(Stored data)
▼▼▼

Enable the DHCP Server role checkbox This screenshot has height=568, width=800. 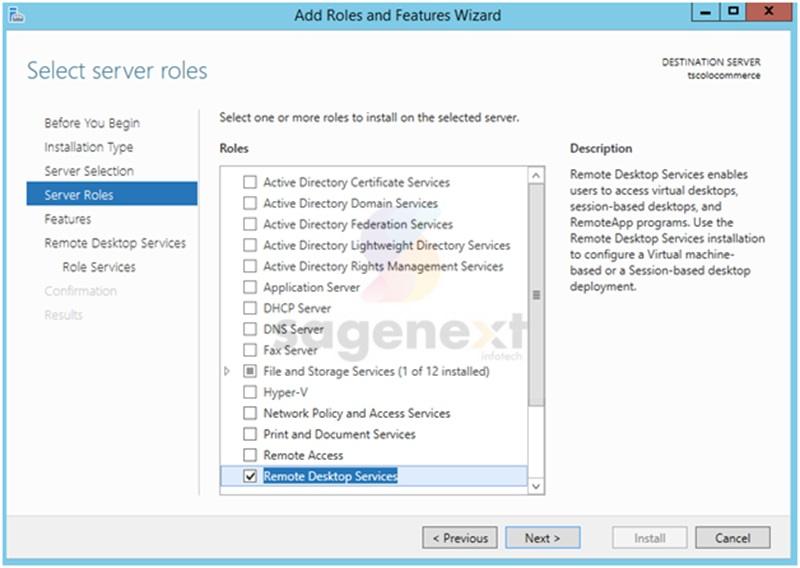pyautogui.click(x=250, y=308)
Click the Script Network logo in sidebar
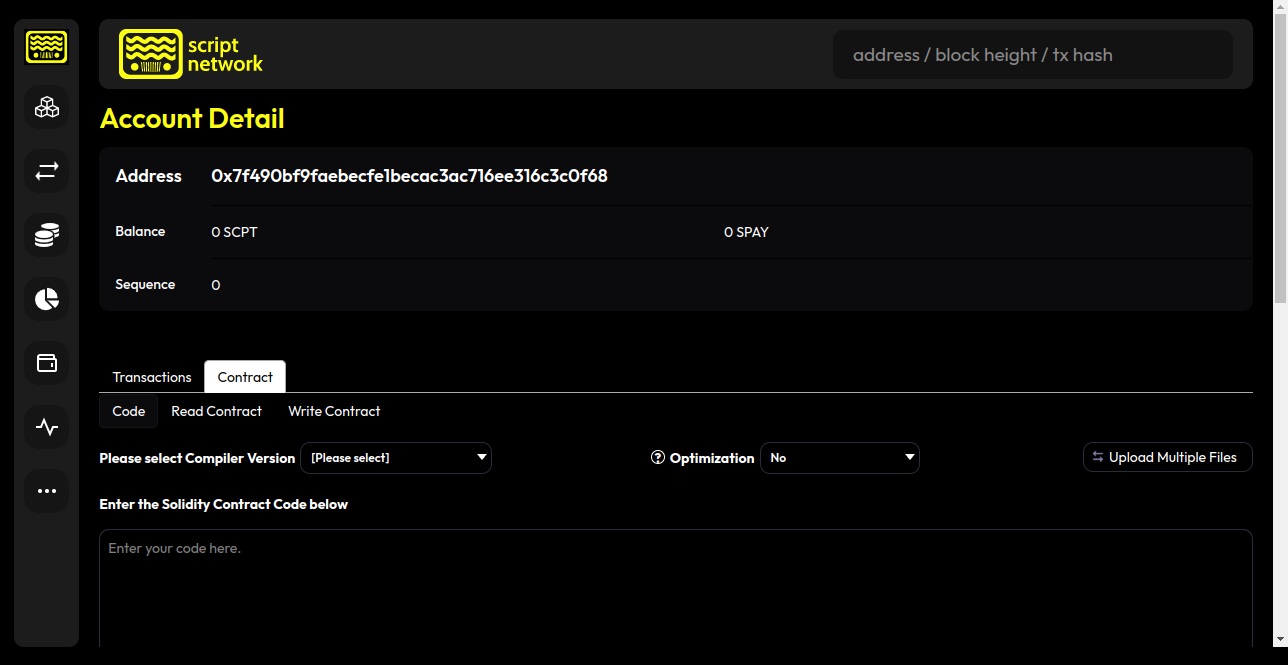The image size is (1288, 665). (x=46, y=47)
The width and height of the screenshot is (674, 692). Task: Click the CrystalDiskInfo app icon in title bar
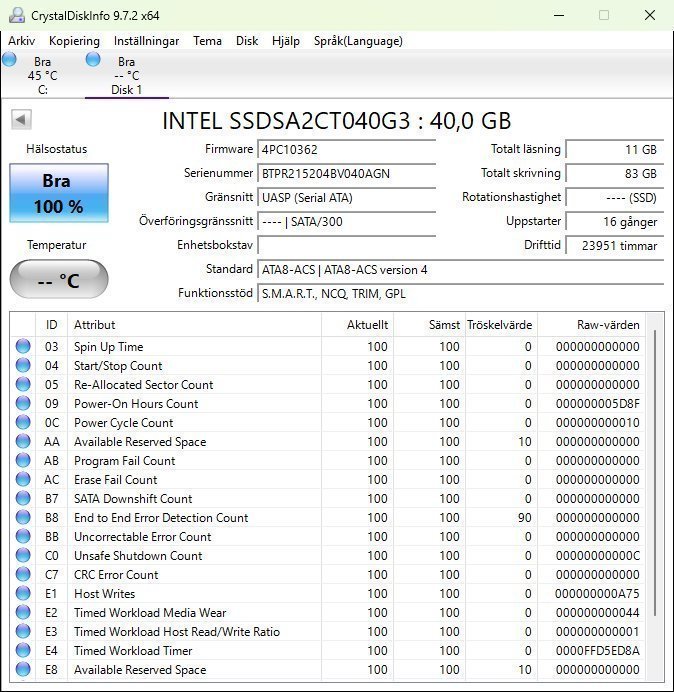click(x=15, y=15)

▲▲▲

**WORK ITEM**
Starting at the line that contains "Click the Script Network logo in sidebar", reproduce exactly and only the lines through the end of the entries above, with the pictures excluded.

**EXERCISE OUTPUT**
Click the Script Network logo in sidebar
The image size is (1288, 665). (x=46, y=47)
The width and height of the screenshot is (674, 692). Task: Click the CrystalDiskInfo app icon in title bar
click(x=15, y=15)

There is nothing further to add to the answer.